Thanks to everyone who replied to the composition/groves of academe post! It's always nice to know that one is not alone in these kinds of experiences - what's more worrying is to realise just how widespread they really are!
Anyway, onwards and upwards. What think you of present-day Beethoven interpretation? I've been attending some of my hubby's orchestra's latest Beethoven series under Kurt Masur. Tom has thoroughly enjoyed the concerts and the audiences have been going bananas even if critics have been slightly grudging. The last is tonight and it's completely sold out.
I am not trying to be disloyal to my orchestra-in-law, but actually the concerts I've heard have left me a little cold. There were beautiful moments: bits of the Pastoral, a lovely light touch in No.1 and so on. But No.7, which is my favourite, felt relentless and the finale of the Pastoral, which has to be one of the most wonderful moments in musical history, didn't expand and sing and give thanks the way I long for it to.
On the other hand, I'm reluctant to put all of this down to Masur alone. I think it's a global trend. I certainly wouldn't trust any of the period bands with this repertoire (the clunky drums alone would put me right off, never mind the squeaky violins), but it seems to me that too many modern conductors just don't give the music room to breathe. Where are the Klemperers, the Furtwanglers, the musicians who don't need to sound as if they have to catch a train, who can bring to life the full measure and depth and breadth of the music? And I don't mean they have to sound like Karajan.

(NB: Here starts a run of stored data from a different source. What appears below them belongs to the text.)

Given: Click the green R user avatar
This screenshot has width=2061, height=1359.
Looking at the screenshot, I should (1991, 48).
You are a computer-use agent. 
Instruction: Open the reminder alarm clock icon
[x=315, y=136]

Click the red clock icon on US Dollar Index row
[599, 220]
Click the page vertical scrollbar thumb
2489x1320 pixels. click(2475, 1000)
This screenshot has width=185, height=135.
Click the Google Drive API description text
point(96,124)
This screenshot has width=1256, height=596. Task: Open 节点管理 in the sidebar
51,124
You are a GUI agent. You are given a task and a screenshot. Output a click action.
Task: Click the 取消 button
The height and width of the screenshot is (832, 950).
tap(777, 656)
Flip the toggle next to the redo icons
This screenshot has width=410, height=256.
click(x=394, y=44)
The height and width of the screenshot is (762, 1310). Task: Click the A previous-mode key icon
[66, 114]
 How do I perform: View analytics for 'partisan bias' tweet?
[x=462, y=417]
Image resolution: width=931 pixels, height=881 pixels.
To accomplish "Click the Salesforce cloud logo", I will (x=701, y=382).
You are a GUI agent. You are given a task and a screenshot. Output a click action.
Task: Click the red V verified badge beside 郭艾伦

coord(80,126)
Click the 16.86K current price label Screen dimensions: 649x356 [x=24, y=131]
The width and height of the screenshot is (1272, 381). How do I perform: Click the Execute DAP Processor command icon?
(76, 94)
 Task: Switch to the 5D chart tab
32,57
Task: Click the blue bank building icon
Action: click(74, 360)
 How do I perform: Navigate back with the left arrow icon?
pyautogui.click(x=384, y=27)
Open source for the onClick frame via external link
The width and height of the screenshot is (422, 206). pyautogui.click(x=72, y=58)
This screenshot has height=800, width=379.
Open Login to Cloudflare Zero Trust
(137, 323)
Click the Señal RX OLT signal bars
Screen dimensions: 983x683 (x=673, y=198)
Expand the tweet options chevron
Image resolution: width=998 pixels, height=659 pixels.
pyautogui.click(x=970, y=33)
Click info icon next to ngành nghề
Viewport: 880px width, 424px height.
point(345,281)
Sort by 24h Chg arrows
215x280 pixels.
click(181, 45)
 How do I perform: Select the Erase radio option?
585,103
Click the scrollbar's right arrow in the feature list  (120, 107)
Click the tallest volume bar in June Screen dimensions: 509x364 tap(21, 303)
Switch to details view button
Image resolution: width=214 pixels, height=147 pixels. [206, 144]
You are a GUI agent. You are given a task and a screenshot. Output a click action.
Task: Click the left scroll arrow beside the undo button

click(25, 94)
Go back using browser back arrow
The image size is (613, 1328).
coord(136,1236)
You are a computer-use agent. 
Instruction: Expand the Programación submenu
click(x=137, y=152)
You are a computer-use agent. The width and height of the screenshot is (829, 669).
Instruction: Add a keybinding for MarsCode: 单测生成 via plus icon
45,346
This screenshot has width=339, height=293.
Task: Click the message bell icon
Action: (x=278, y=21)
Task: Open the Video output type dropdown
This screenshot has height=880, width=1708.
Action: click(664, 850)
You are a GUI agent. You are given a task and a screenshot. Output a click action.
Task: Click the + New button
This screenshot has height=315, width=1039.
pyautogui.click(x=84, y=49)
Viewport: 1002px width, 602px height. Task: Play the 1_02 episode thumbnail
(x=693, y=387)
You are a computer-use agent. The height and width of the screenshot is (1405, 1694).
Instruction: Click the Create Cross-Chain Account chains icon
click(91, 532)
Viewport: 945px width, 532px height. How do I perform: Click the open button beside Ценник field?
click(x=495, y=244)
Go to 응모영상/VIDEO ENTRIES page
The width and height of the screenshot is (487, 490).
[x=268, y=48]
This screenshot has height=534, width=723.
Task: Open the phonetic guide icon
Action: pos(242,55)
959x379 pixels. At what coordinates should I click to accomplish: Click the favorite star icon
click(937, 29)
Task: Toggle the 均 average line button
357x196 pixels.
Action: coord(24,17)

It's possible to give something breadth and depth without it being 'boring' or 'old fashioned'. You can still articulate the slurs and staccatos and shape the phrases without losing the big picture, if you try. You can capture the sense of worship, the transcendence, without fear of association with some bygone political aberration whose practitioners unfortunately liked this kind of thing. And yet I can't remember the last time I was able to listen to a Beethoven symphony and have the really good, exhilarating wallow that I want to have. I'd rather listen to a recording of Barenboim or Schnabel or Kovacevich playing the piano sonatas because they do achieve this atmosphere. Am I being obtuse? Am I missing something marvellous somewhere? Is my taste hopelessly outdated? I just don't know. But one way or another, I didn't feel inspired to go to No.9 tonight.